## Problem requirements:
As you work through the listing below, copy each line exactly and drop the images.

____ Given information

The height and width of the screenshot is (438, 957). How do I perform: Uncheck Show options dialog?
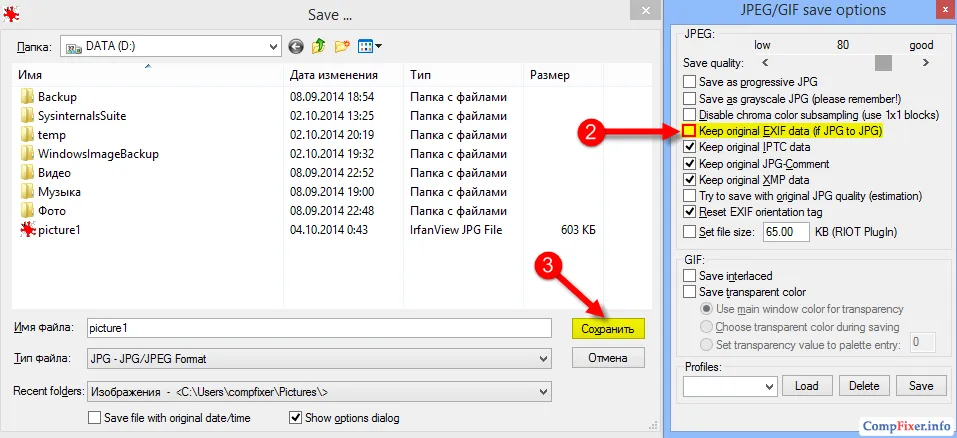(x=295, y=418)
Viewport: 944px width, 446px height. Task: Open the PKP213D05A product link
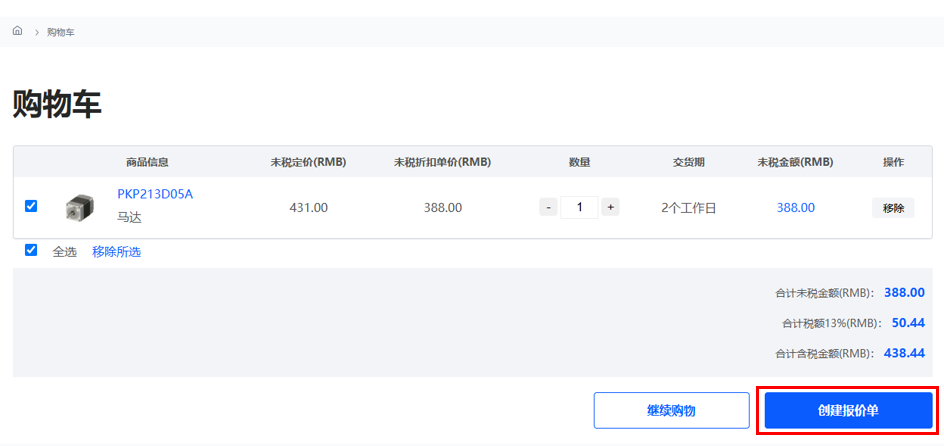point(155,194)
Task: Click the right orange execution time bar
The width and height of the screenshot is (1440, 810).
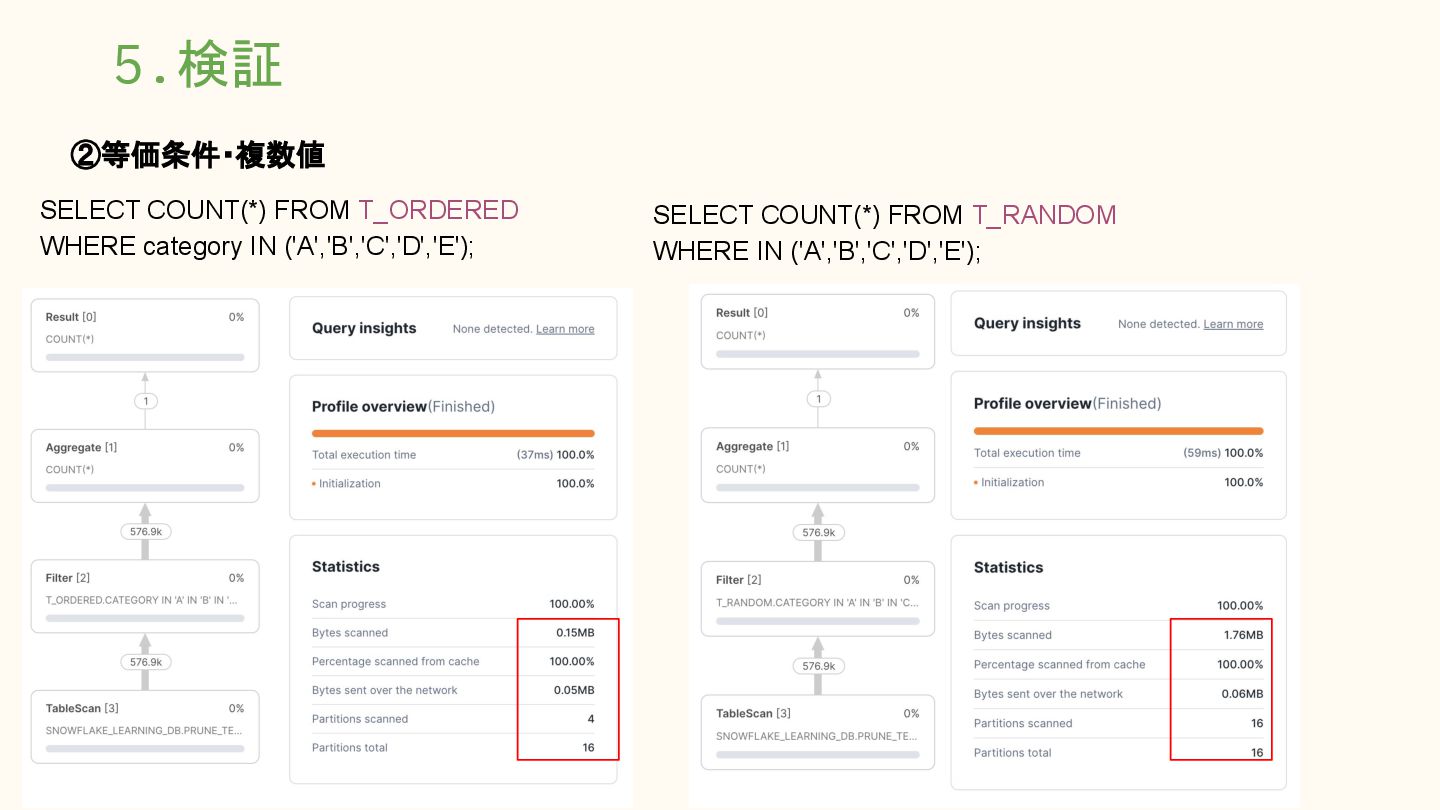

________

## Answer box:
The height and width of the screenshot is (438, 957). How do I perform: Uncheck Show options dialog?
(x=295, y=418)
Viewport: 944px width, 446px height. Task: Open the PKP213D05A product link
point(155,194)
Task: Click the right orange execution time bar
The width and height of the screenshot is (1440, 810).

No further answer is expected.